How to Assess Normality in R

Normality has an essential role since the most of the statistical methods are based on normal distribution. This ultimate guide includes the ways of checking normality. Find out how to assess normality in R.

In this guide, we will work on three ways of assessing normality in R. Firstly, we will work on visual methods for assessing normality. Then, we will present the most well-known normality tests available in R. Last, we will go through case of large sample size.

In this part, we will use iris data set available in R. Firstly, let’s construct our data set we will work on. We work on sepal length of setosa type (one of iris types).

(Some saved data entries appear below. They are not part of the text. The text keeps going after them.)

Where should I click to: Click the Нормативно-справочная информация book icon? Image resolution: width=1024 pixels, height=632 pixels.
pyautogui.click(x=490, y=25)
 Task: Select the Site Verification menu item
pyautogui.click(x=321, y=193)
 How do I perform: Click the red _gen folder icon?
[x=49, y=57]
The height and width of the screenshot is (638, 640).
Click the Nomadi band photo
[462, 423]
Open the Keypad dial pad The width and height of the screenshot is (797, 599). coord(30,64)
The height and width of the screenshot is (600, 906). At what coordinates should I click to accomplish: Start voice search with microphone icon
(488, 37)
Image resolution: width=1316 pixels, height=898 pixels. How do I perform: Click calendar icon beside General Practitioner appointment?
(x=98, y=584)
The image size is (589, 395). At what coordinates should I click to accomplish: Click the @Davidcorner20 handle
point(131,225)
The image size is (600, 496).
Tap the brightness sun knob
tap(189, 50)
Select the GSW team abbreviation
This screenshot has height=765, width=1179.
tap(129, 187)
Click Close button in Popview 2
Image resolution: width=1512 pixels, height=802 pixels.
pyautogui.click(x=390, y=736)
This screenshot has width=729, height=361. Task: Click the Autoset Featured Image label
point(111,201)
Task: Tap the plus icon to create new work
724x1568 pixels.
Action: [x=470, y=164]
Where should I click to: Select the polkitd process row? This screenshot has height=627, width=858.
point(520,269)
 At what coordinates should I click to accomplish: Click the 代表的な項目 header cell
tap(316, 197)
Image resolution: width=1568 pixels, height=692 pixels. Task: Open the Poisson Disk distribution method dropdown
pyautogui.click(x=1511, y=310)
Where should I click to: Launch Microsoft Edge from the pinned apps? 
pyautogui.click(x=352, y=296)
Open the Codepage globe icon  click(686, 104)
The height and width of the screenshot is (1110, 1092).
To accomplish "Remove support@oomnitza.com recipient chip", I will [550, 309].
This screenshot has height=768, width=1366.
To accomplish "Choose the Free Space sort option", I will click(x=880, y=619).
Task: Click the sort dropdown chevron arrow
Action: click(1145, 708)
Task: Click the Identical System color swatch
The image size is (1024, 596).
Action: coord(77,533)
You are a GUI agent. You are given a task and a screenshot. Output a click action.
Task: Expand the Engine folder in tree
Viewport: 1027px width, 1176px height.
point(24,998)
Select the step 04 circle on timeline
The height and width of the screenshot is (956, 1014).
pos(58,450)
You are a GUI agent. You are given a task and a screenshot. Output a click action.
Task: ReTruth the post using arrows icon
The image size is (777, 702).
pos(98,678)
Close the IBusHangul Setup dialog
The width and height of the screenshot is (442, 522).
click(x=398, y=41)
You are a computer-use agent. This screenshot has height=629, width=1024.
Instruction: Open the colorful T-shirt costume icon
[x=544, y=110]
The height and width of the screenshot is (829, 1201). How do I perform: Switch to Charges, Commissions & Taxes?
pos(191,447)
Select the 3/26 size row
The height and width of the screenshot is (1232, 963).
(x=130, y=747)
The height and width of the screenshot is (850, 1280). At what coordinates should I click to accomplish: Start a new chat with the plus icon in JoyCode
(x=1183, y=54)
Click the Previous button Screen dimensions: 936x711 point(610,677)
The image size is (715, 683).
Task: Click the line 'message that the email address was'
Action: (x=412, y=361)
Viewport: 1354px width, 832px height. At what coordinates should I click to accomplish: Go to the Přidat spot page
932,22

data <- iris$Sepal.Length[1:50]

Visual Methods for Assessing Normality

In this part, we work on visual methods to assess normality in R. There exist two main graphics of assessing the distribution; namely, density plot and Q-Q plot.

1. Density Plot

Density plot provides a visual assessment about whether the distribution is bell shaped or not. We use ggdensity() function available in ggpubr package (Kassambara, 2020).

ggpubr::ggdensity(data,  fill = "lightgray", add = "mean",  xlab = "Sepal Length of Setosa Type")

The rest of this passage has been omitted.